Toutefois, les pièces produites aux débats notamment la copie de l’acte authentique et le projet d’acte rectificatif ne permettent pas de confirmer leurs allégations. En effet, il n’est pas contesté et il ressort des pièces du dossier que M. [Y] [H] et Mme [Z] [H] épouse [N] étaient présents lors de la signature de l’acte de partage authentique, le 10 juillet 2003, qu’ils en ont paraphé chaque page et qu’ils y ont apposé leur signature. Préalablement à cette signature, le projet d’acte leur a été adressé, par courrier du notaire du 18 juin 2003. Si les annotations portées au crayon de papier sur les exemplaires des actes en cause versés aux débats tendent à prouver que M. [Y] [H] et Mme [Z] [H] épouse [N] ont entendu voir rectifier le montant de leurs droits dans le partage, celles-ci ne sont pas datées, de sorte qu’elles ne permettent pas de fixer le point de départ d’un délai pour agir.

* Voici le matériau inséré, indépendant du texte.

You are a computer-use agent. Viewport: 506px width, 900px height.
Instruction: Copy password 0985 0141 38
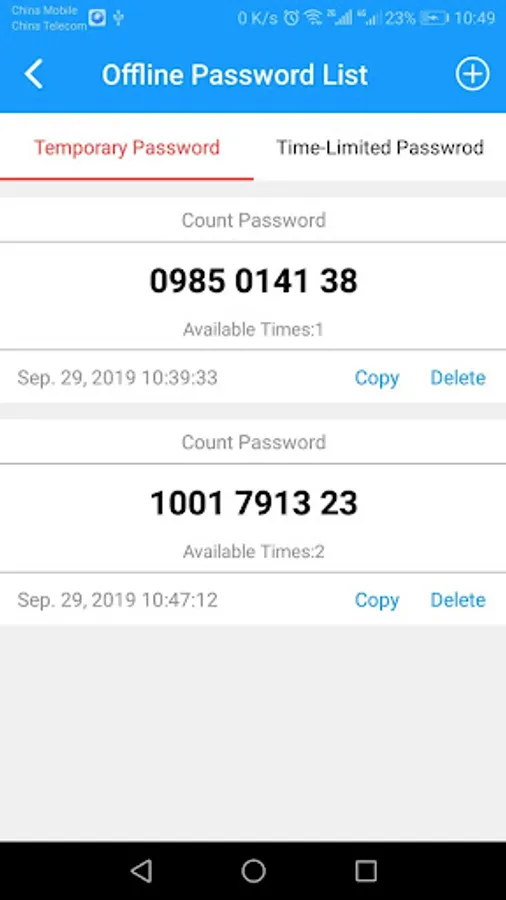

Force est de constater, qu’il n’est donc pas établi que les demandeurs n’étaient pas en mesure de critiquer la répartition des droits dès la signature de l’acte authentique, et que c’est le projet d’acte rectificatif qui leur a révélé la possibilité de le faire. De plus, ni la lecture de l’acte initial de partage, ni celle du projet d’acte rectificatif et du courrier du notaire l’accompagnant, ne mettent en évidence une répartition erronée des droits des copartageants.
Par conséquent, le délai de prescription des demandes en réparation des dommages, en ce qu’elles sont fondées sur une contestation des termes de l’acte authentique de partage, sera fixé à la date de la signature de celui-ci, 10 juillet 2003. Réduit de 10 à 5 ans par la loi du 17 juin 2008, il a couru à compter de son entrée en vigueur, 19 juin 2008, et expiré le 19 juin 2013, de sorte que l’action intentée les 29 et 30 octobre 2019 doit être déclarée irrecevable car prescrite.
2-Sur les demandes annexes
En application de l’article 696 du code de procédure civile, les demandeurs supporteront la charge des entiers dépens de l’instance.
L’équité conduit par ailleurs à débouter l’ensemble des parties de leurs demandes sur le fondement de l’article 700 du code de procédure civile.
PAR CES MOTIFS
Le tribunal statuant publiquement par jugement contradictoire, en premier ressort et prononcé par mise à disposition au greffe :
– DECLARE irrecevable car prescrite l’action intentée par Mme [Z] [T] épouse [N] et M. [Y] [H],
-DEBOUTE Mme [Z] [T] épouse [N], M. [Y] [H], M. [F] [T] et la SCP office notarial d’ANDERNOS-LES-BAINS de leurs plus amples demandes et contraires y compris de celles fondées sur les dispositions de l’article 700 du code de procédure civile,
-CONDAMNE M. [Y] [H] et Mme [Z] [T] épouse [N] aux entiers dépens de l’instance
La présente décision est signée par Madame Caroline RAFFRAY, Vice-Présidente, et Madame Ophélie CARDIN, Greffier.